A single number is the answer: the count of lines in the records that hold the word "sample".

● ● ● ● ● ● ●

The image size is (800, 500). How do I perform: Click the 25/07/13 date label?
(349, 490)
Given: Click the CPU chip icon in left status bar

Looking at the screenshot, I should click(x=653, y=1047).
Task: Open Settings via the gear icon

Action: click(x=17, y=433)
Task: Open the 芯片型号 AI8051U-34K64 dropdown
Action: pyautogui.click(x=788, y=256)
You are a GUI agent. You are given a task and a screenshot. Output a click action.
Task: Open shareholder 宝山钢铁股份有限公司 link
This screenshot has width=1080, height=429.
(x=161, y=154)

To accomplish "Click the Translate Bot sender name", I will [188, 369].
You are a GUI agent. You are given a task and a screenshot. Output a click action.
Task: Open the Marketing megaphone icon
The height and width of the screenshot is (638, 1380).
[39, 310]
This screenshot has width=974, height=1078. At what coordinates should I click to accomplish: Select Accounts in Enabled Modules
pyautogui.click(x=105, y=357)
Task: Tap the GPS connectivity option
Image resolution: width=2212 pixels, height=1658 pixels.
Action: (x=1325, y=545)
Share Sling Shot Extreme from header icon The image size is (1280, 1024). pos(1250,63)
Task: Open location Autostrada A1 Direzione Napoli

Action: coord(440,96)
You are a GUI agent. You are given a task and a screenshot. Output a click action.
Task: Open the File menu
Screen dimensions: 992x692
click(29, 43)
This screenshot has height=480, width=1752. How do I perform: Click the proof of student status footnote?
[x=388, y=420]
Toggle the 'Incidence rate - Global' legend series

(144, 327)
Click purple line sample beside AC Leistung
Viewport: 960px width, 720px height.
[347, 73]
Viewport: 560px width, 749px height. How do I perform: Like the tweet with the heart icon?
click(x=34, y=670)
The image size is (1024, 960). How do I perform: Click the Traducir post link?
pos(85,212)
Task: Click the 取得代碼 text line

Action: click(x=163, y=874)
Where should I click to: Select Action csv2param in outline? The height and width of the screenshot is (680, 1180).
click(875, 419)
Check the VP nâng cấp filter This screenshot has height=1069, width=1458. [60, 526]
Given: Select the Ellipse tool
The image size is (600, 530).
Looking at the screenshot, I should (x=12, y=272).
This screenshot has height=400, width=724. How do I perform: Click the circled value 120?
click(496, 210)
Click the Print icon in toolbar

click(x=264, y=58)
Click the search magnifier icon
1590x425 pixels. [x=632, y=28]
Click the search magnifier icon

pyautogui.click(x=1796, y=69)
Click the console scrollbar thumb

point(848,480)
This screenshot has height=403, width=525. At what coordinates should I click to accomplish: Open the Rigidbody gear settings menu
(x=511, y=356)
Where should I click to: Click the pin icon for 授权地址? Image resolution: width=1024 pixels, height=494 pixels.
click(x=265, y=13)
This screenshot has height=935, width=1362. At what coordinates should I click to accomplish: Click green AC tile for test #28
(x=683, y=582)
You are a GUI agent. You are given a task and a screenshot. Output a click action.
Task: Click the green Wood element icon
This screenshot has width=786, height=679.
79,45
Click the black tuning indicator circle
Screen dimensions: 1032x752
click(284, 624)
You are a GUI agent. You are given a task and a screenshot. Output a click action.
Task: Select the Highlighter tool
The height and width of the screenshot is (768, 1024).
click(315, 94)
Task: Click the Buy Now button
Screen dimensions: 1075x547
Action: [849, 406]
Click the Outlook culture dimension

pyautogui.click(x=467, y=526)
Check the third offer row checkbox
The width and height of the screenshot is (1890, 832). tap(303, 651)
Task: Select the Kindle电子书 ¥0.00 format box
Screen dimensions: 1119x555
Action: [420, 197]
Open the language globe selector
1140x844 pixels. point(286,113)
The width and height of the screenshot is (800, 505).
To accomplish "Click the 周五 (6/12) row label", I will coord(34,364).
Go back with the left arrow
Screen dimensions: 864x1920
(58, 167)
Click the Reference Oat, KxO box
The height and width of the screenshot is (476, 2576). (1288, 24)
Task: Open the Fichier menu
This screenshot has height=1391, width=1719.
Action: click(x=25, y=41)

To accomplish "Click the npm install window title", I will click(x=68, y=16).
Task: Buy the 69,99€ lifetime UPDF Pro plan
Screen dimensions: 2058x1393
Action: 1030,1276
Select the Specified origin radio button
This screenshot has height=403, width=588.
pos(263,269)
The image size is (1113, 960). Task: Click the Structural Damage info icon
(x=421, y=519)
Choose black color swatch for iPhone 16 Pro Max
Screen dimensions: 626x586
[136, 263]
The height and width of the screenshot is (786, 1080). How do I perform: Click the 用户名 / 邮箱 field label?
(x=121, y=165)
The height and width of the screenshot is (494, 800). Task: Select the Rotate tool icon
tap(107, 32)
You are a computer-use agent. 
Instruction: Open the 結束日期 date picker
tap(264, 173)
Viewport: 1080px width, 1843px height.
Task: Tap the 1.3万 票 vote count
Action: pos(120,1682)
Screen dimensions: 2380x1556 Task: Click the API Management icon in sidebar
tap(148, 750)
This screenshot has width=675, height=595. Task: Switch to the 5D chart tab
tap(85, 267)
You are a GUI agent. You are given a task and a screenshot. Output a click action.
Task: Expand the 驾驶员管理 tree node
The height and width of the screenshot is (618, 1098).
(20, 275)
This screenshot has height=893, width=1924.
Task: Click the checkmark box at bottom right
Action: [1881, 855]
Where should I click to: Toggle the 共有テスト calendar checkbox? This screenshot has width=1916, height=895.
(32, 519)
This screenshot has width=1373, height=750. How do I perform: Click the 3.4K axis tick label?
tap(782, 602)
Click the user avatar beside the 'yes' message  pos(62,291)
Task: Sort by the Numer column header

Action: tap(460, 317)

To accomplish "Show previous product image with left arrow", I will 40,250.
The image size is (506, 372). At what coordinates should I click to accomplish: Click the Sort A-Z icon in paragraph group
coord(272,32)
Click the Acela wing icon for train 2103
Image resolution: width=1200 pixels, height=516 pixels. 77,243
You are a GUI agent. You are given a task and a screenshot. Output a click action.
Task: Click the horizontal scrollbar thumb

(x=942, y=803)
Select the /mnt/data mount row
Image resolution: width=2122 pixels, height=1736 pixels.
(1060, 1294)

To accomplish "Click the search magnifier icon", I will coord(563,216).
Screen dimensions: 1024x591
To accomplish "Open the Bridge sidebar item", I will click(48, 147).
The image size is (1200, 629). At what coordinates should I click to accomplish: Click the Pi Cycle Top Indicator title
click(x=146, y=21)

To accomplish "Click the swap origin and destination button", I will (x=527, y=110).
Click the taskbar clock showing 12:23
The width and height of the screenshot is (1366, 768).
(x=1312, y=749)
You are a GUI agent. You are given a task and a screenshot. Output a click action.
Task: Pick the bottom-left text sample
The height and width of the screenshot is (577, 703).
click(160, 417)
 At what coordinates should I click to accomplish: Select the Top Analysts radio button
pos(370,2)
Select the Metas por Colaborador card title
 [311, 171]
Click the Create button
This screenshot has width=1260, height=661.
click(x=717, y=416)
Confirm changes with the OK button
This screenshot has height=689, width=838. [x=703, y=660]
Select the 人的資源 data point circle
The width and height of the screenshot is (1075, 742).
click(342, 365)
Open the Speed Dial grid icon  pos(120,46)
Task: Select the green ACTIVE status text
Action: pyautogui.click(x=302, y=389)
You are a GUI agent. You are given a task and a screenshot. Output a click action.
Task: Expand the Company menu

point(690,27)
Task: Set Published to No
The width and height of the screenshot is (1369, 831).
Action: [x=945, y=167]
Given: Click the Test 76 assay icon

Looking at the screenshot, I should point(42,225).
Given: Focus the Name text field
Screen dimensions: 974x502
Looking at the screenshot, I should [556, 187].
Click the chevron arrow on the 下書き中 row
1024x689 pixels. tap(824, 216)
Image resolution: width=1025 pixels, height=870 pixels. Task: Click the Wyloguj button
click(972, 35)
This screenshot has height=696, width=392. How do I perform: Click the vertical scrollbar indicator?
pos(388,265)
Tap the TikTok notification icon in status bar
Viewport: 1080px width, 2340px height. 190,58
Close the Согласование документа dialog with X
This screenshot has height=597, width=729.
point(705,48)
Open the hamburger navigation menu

● ● ● ● ● ● ●

● Exercise solution:
2